Do I believe in God? This question is perhaps next door to meaningless and therefore unanswerable. There are probably as many meanings for the word God, as there are people in the world.
Let’s start with the fact that God is a three-letter word. Grammatically, it’s a noun and, in my schooldays at any rate, we were told that a noun is a ‘thing’. A verb, on the other hand, is a ‘doing’ word.
For over two and a half thousand years, Buddhists have been telling us that there are no permanent, self-existing ‘things’, ourselves included. ‘Things’ are continuously changing, are coming and going, and their existence is dependent on a whole lot of other ‘things’, ultimately indeed on every other ‘thing’ in the universe. We could say that ‘things’, rather than being nouns, are actually verbs – they’re continually ‘doing’ – changing from moment to moment.

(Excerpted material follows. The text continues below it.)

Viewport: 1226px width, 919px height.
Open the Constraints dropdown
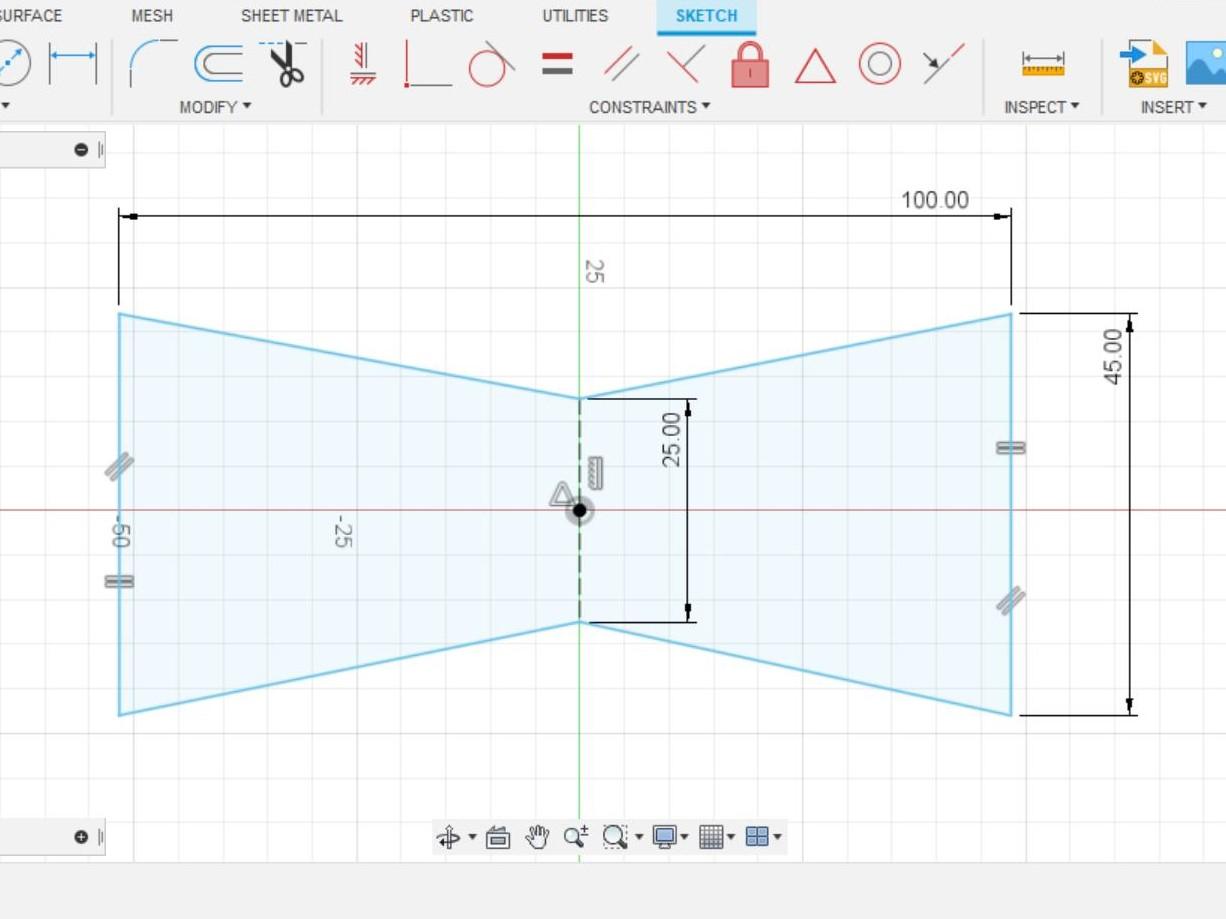(649, 107)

Closer to our own time, philosophers such as Alfred North Whitehead, have told us that what we call ‘things’ might more accurately be thought of as ‘processes’. I’m writing this post at my desk. At some point in the past it was assembled from a variety of component parts, which had themselves been sourced from the natural world. It came into my room beautifully brand new. It’s gradually showing its age, and will continue to change and decay, until it’s eventually disassembled back into its component parts, which hopefully will then be recycled. So, rather than a ‘thing’, my desk is an ongoing ‘process’ – and so am I. And so are you.

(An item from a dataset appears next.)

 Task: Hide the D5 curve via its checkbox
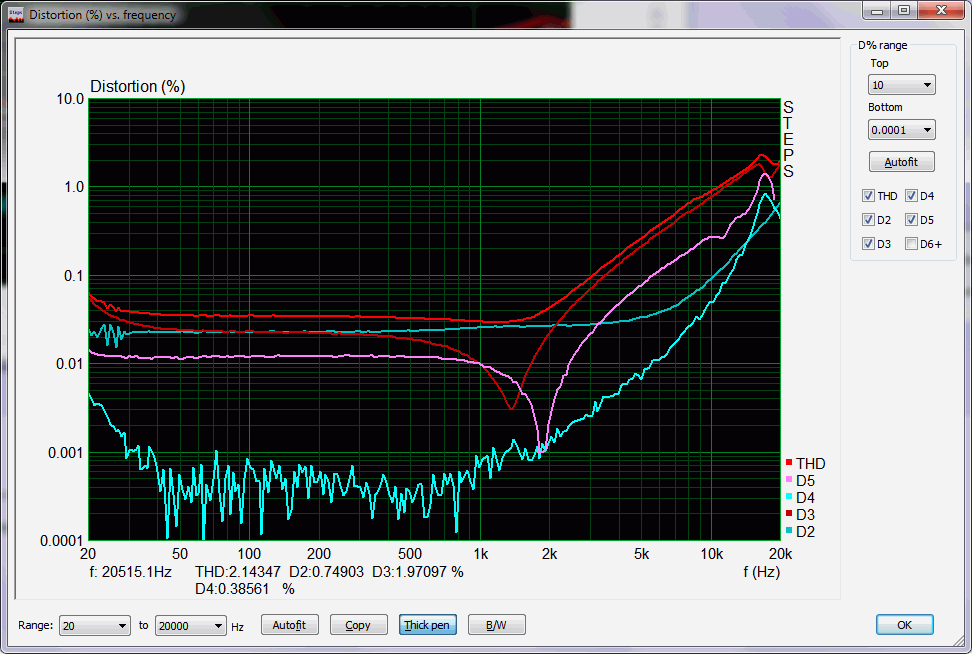[x=912, y=219]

And so, arguably, is God. We can think of God, not as a static ‘thing’ but as a dynamic ‘process’; not as a noun but as a verb. In the words of Paul Tillich, we can think of God as “the ground of all being” – “being” as dynamically understood, and “ground” as the equivalent of what physicists call the “quantum foam”, the infinite, foundational field of dynamic, creative energy, from which there continuously arises what we call ‘reality’.
Once again, however, words can lead us astray. The above word pictures are useful in thinking and talking about ‘things’ that matter – otherwise, we’d have to stay silent (and sometimes, that wouldn’t be a bad ‘thing’.) Word pictures are perhaps best thought of as ‘maps’, guiding us to where they’re no longer needed – to the ‘place’ where, as Carl Gustav Jung said, we no longer need to ‘believe’, because we ‘know’; the place, perhaps, where our individual minds are absorbed into the universal Mind.
It’s in this sort of sense that I think I can say that I believe in God.